Listed records Block Start
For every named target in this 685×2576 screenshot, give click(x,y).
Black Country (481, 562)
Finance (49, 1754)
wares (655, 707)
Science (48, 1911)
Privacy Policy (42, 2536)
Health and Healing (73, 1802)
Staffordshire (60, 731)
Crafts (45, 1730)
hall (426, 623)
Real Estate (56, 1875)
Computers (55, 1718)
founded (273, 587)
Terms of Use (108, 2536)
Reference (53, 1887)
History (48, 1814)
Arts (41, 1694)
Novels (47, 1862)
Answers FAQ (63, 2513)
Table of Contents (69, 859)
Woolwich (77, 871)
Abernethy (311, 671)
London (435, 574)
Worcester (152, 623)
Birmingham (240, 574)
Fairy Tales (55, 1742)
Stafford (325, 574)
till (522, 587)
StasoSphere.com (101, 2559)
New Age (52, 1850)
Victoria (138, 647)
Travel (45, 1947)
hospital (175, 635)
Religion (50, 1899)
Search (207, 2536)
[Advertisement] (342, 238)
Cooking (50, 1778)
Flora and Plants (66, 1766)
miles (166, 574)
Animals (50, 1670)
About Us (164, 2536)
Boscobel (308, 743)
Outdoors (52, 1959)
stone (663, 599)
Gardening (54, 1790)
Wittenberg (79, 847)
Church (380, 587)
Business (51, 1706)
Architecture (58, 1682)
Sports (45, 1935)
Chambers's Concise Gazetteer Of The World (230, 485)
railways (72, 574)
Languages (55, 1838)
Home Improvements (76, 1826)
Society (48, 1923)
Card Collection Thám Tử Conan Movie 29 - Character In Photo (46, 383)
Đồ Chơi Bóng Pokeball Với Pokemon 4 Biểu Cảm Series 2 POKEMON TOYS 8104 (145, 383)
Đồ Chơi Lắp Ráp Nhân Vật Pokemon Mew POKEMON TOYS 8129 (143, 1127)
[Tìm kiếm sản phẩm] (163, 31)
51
Listed records Block End
Exercise aim>
Could you reproduce, exactly, every line above from the line with "History (48, 1814)" to the line with "About Us (164, 2536)", and no other line? Both ends count.

Reply to the exercise>
History (48, 1814)
Arts (41, 1694)
Novels (47, 1862)
Answers FAQ (63, 2513)
Table of Contents (69, 859)
Woolwich (77, 871)
Abernethy (311, 671)
London (435, 574)
Worcester (152, 623)
Birmingham (240, 574)
Fairy Tales (55, 1742)
Stafford (325, 574)
till (522, 587)
StasoSphere.com (101, 2559)
New Age (52, 1850)
Victoria (138, 647)
Travel (45, 1947)
hospital (175, 635)
Religion (50, 1899)
Search (207, 2536)
[Advertisement] (342, 238)
Cooking (50, 1778)
Flora and Plants (66, 1766)
miles (166, 574)
Animals (50, 1670)
About Us (164, 2536)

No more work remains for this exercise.